LEGO Sets

Published

September 6, 2022

# Get the Data
library(readr) #install.packages('readr') in Console first
library(dplyr) #install.packages('dplyr') in Console first

inventories <- readr::read_csv('https://raw.githubusercontent.com/rfordatascience/tidytuesday/master/data/2022/2022-09-06/inventories.csv.gz')
inventory_sets <- readr::read_csv('https://raw.githubusercontent.com/rfordatascience/tidytuesday/master/data/2022/2022-09-06/inventory_sets.csv.gz')
sets <- readr::read_csv('https://raw.githubusercontent.com/rfordatascience/tidytuesday/master/data/2022/2022-09-06/sets.csv.gz')

Data Context

LEGO sets

The data this week comes from rebrickable courtesy of Georgios Karamanis.

The LEGO Parts/Sets/Colors and Inventories of every official LEGO set in the Rebrickable database is available for download as csv files here. These files are automatically updated daily. If you need more details, you can use the API which provides real-time data, but has rate limits that prevent bulk downloading of data.

If you’d like to get more data, go to https://rebrickable.com/downloads/ and download any X.csv.gz files.

# I downloaded themes, colors and inventory_parts from the site above.
themes <- readr::read_csv('themes.csv.gz') %>% rename(theme_name = name,theme_id = id)
colors_df <- readr::read_csv('colors.csv.gz') %>% rename(color_name = name, color_id = id)
inventory_parts <- readr::read_csv('inventory_parts.csv.gz') 

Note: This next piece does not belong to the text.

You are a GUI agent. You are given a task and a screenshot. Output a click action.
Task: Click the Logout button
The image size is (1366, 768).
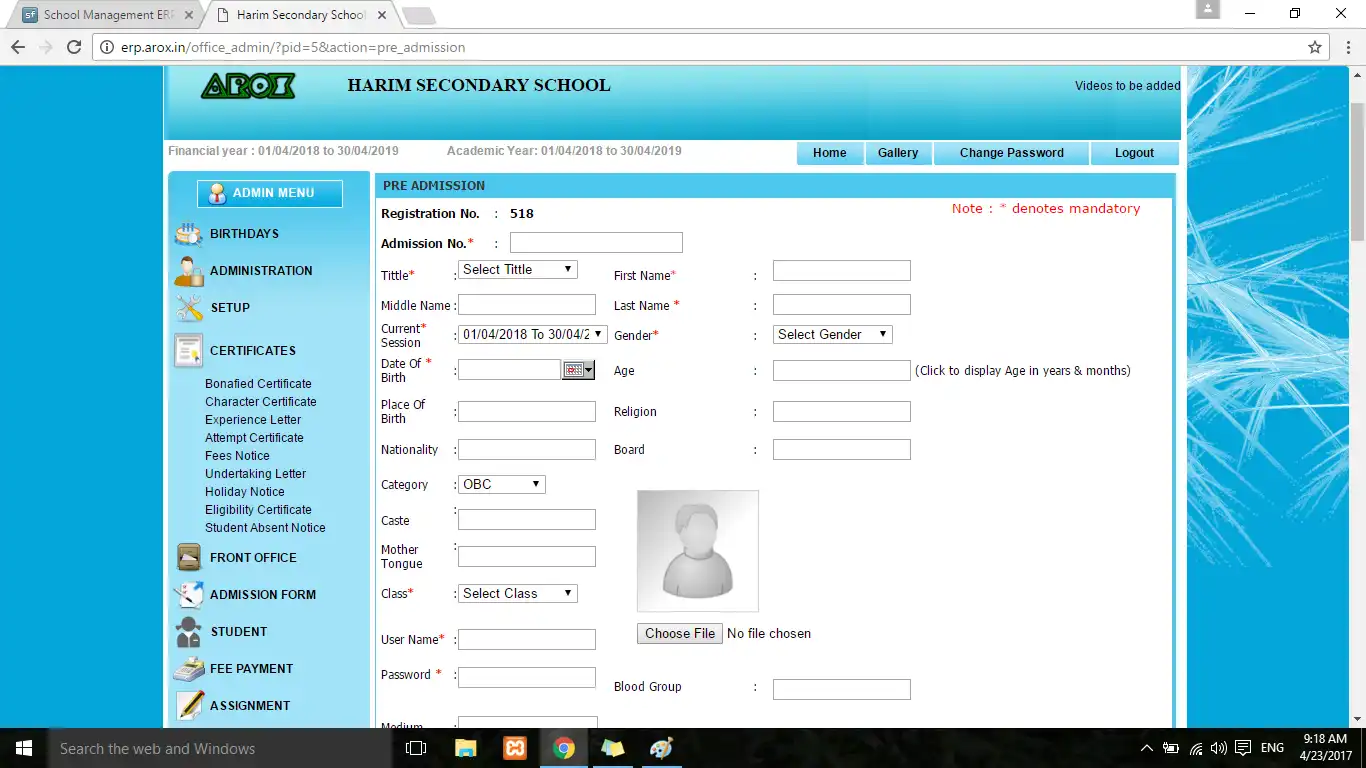[x=1133, y=152]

all_df <- inventory_parts %>%
  left_join(colors_df) %>%
  left_join(inventories, by = c("inventory_id" = "id")) %>%
  left_join(sets %>% 
              rename(set_name = name) %>%
              select(set_num,set_name,year,theme_id,num_parts) ,by = "set_num") %>%
  left_join(themes)

Research Question

Develop a research question that you are interested in. You may need to play with the data a little bit to learn more about what the values mean before you decide on a question.

Color Distribution of Parts within Themes and Across Time

Data Visualization

Create a visualization that answers or addresses your research question.

library(ggplot2)
top_themes <- all_df %>% 
  distinct(set_num,theme_name) %>%
  count(theme_name) %>%
  arrange(desc(n)) %>%
  slice(2:11) %>% pull(theme_name) 

basic_name = colors_df %>% pull("color_name") %>% stringr::word(., -1) %>% gsub("Trans-|Black-|DBGray|-", "", .) 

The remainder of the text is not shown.